We at Be—it Health & Social Impact decided to challenge common censorship on menstruation by educating teens about menstruation and encouraging a tolerant attitude towards it among youngsters.

To engage and educate teens about menstruation, we went to the place, where they hang out ― Youtube. There we launched M-Channel with friendly videos explaining menstruation in a simple way. It is not a ‘girls only’ channel, but it suits for all youngsters. As its hosts we invited young opinion leaders: a pop-star, a blogger, and actors of the most popular teen TV show, including a boy host. We filled our M-channel with simple edutainment videos on the use of hygiene products, sport during menstruation, reaction to bullying, boys’ points of view, we also invited a gynecologist and a psychologist to answer the most burning questions of the youngsters. 

Then, we moved to Instagram with @Menstruationgram, where we published three-six posts every 21 to 35 days, as if an account is a girl having periods. There we discussed hygiene rules, danger symptoms, and shared daily tips in teens’ style with emoji and memes.

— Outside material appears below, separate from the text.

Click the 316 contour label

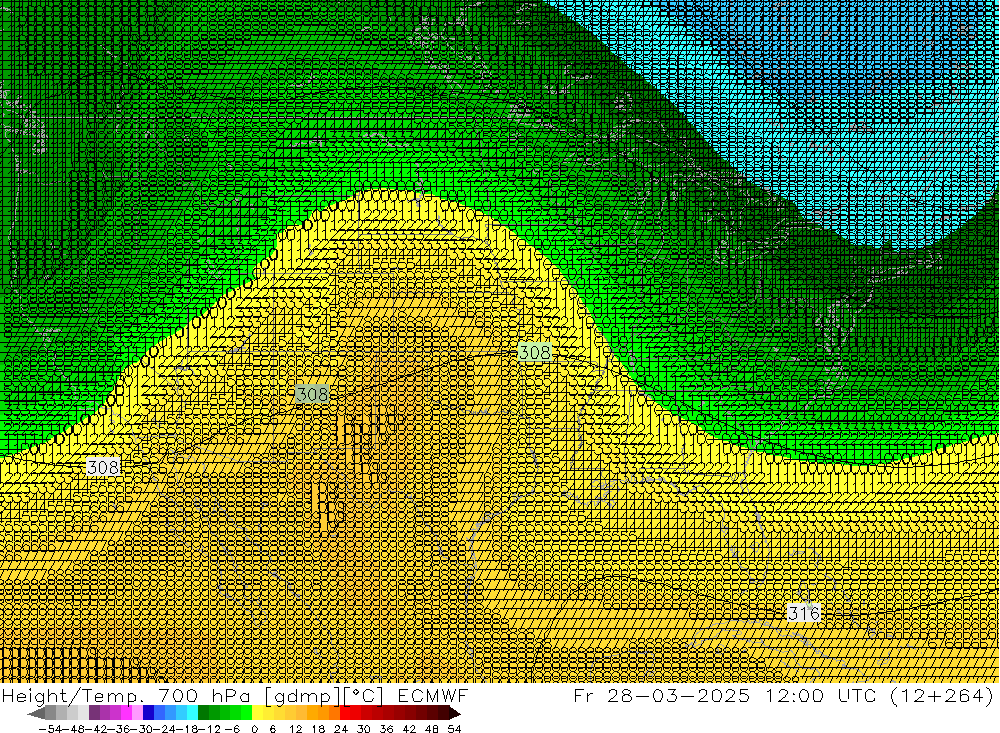(804, 613)
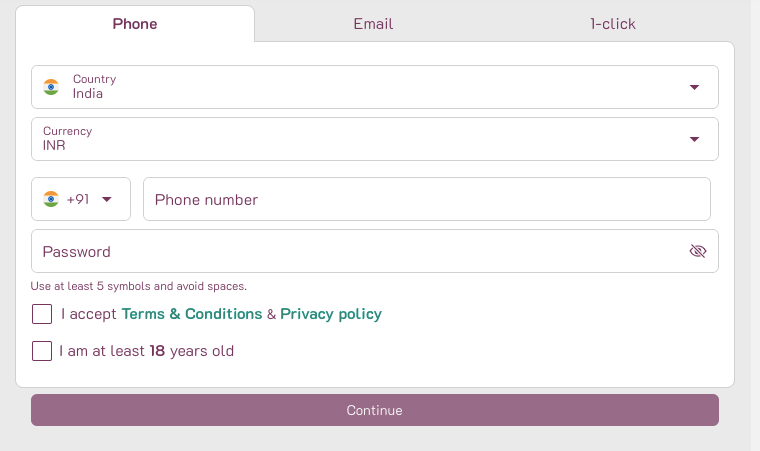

To make the campaign sustainable, we’ve turned M-channel content in a school lesson. We’ve involved schools into communication and introduced the M-Channel based lesson ‘Those Days are Menstruation’ for boys and girls. Yet, not all schools accepted it at once, since teachers continued to insist that “parents wouldn’t approve it”, “boys shouldn’t know it”, “such a shame to talk about it”. To prepare teachers to talk openly about menstruation with students, we arranged a workshop with a sexual education expert and a gynecologist. 


Youtube and Instagram:

6 000 000 impressions of the campaign
2 700 000 earned impressions
1 300 000 views on Youtube (400 000 of the were boys)
600 comments and questions from teens
50% engagement rate on @Mentruationram with $500 budget

‘Those Days are Menstruation’ lesson:

50 lessons were conducted in 30+ schools
1 500 students attended

We made the campaign’s results sustainable ― currently the lesson plan ‘Those Days are Menstruation’ is pending formal approval from the Ministry of Education of Ukraine. After approval, it will be a part of the regular curriculum.